Strategy formulation is the core of any business to thrive in future. It depicts the future of any organization and how it is going to perform in current agile world. The 4 phases of strategy consist 4 major steps as shown below:

  1. Business Environment Scanning
  2. Strategy Formulation
  3. Implementation of strategy
  4. Evaluation and Control

The environmental scanning for the respective business defines major objectives that are needed to be achieved. This phase of strategy not only visualizes outcome but also helps in understanding the external environment surrounding your business. Business environment scanning is a pathway to signify the organization’s objectives. Usually the term – objectives is interchanged with purpose and mission. These terms show the end goals for any business that wants to achieve in nearby future. Organizations in this phase, emphasizes on setting up objectives for various verticals like marketing, finance, human resources, technology and equipment, and operations. All this department works together to determine the ultimate goal required to achieve.

Business Environment Scanning

Importance of Business Environment Scanning

Goal Accomplishment

Organizational goals can only be achieved by adapting to changes in the environment. Strategies need to be adapted to meet the changing demands of the environment.

Threats and Weakness Identification

As an organization grows, it needs to mitigate threats and identify vulnerabilities.

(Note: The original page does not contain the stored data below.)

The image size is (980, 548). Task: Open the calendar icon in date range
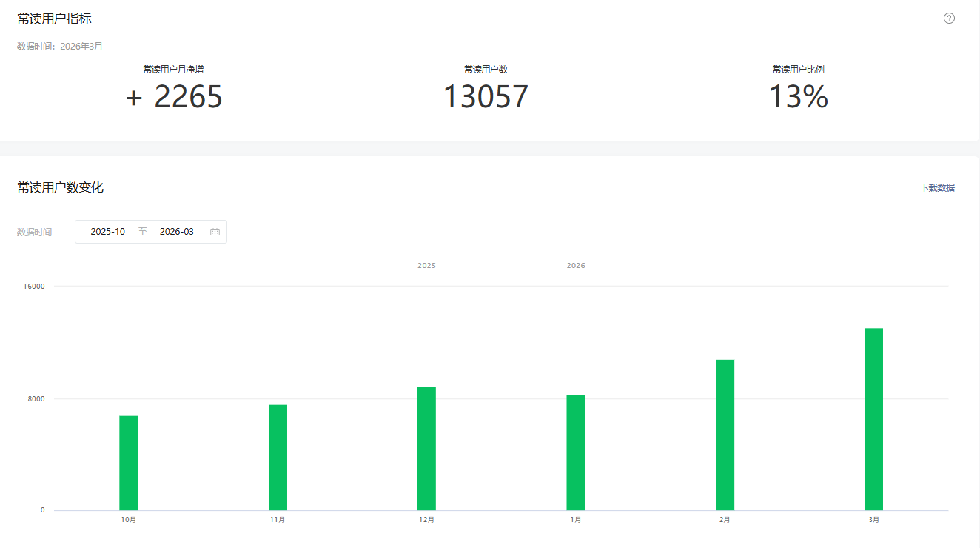tap(215, 232)
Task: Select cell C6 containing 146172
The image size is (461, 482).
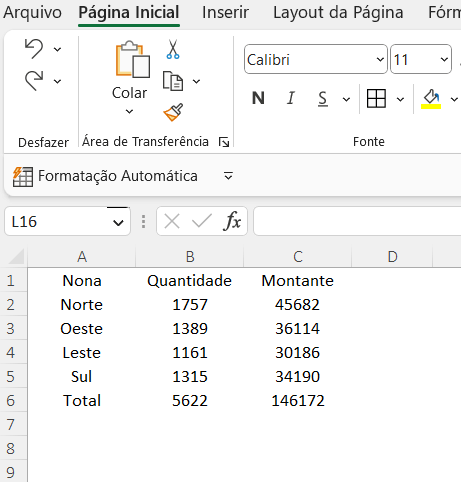Action: [298, 400]
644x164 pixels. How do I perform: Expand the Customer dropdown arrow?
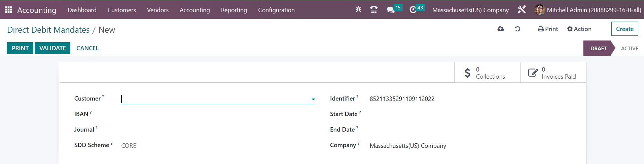click(313, 99)
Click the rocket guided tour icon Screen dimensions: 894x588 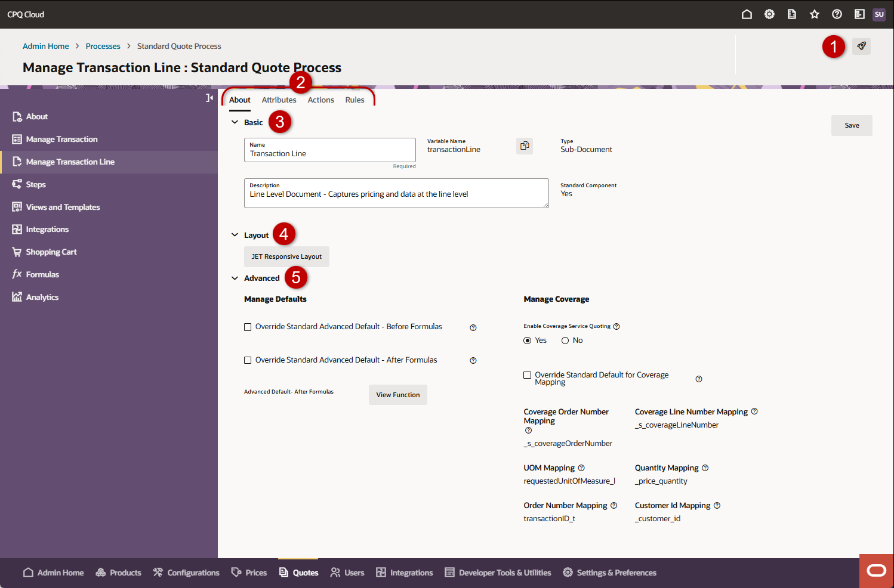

This is possible with the help of environmental scans that can be used to develop better strategies.

Future Prognosis

Changes in the environment are often unpredictable. Organizations cannot predict every event in the future, but they can make better strategic decisions in the future based on their analysis. Therefore, environmental analysis helps predict the outlook for the company.

Market Awareness

All organizations need to be aware of the ongoing changes in the market. Goals cannot be achieved if strategic changes are not considered due to changing requirements.

Identifying Opportunities

By analyzing the current environment, organizations can identify possible opportunities and take the necessary steps. Many organizations use multiple frameworks like SWOT, VRIO and Ansoff Matrix for identification of opportunities and its implementation.

Limitations of Environmental Scanning

Information overload can sometimes lead to indecisiveness. Therefore, it cannot be completely trusted. It does not predict the future or eliminate uncertainty. Unexpected events may occur to your organization. However, environmental scans should aim to minimize these threats to the business. This often makes the organization prudent and delays decision making. It is recommended to take a strategic approach by analyzing the environment and taking timely decisions or actions. Organizations may deviate from their desired results if they rely entirely on the analyzed information without the validity and accuracy of the data.

Strategy Formulation

This phase defines the process of choosing the most appropriate approach for the cognizance of organizational goals and objectives and thereby achieving the organizational mission and vision. This phase also determines to set the long-term targets that help an organization utilise its strengths by 100% and grab the opportunities that are present in the environment. There is a serious and conscious attempt to focus attention on what the firm can do better than its competitors. To attain this, a company seeks to figure out what it can do best. Once the strengths are known, opportunities to be exploited are identified post which a future plan is built out for focusing resources and effort on particular tasks. This phase consists of 6 main steps that helps in formulating the best strategy suited for any organization,

Establishing Organizational Objectives

It is well known that strategy is generally a means of achieving an organization’s goals. Goals emphasize being there, and strategies emphasize the process of getting there. Strategies include both setting goals and the means to achieve those goals. Therefore, strategy is a broader term that believes in how resources are used to achieve goals. When setting goals for your organization, you need to analyze the factors that influence your choice of goals before you choose them. Once you have established the goals and factors that influence your strategic decision, it is easy to make a strategic decision.

Analysis of Organizational Environment

This involves using multiple frameworks like SWOT analysis, VRIO analysis etc., meaning identifying the company`s strengths and weaknesses and keeping vigilance over competitors` actions to understand opportunities and threats. Strengths and weaknesses are internal factors which the company has control over. Opportunities and threats, on the other hand, are external factors over which the company has no control. A successful organization builds on its strengths, overcomes its weakness, identifies new opportunities and protects against external threats.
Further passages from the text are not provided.